____ Provided entries

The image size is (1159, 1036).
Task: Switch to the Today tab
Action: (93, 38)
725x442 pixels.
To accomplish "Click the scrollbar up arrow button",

________

● Requirement
Return precisely the lines of the records, starting with the line that holds "725x442 pixels." and ending with the last one.

● Your solution
725x442 pixels.
To accomplish "Click the scrollbar up arrow button",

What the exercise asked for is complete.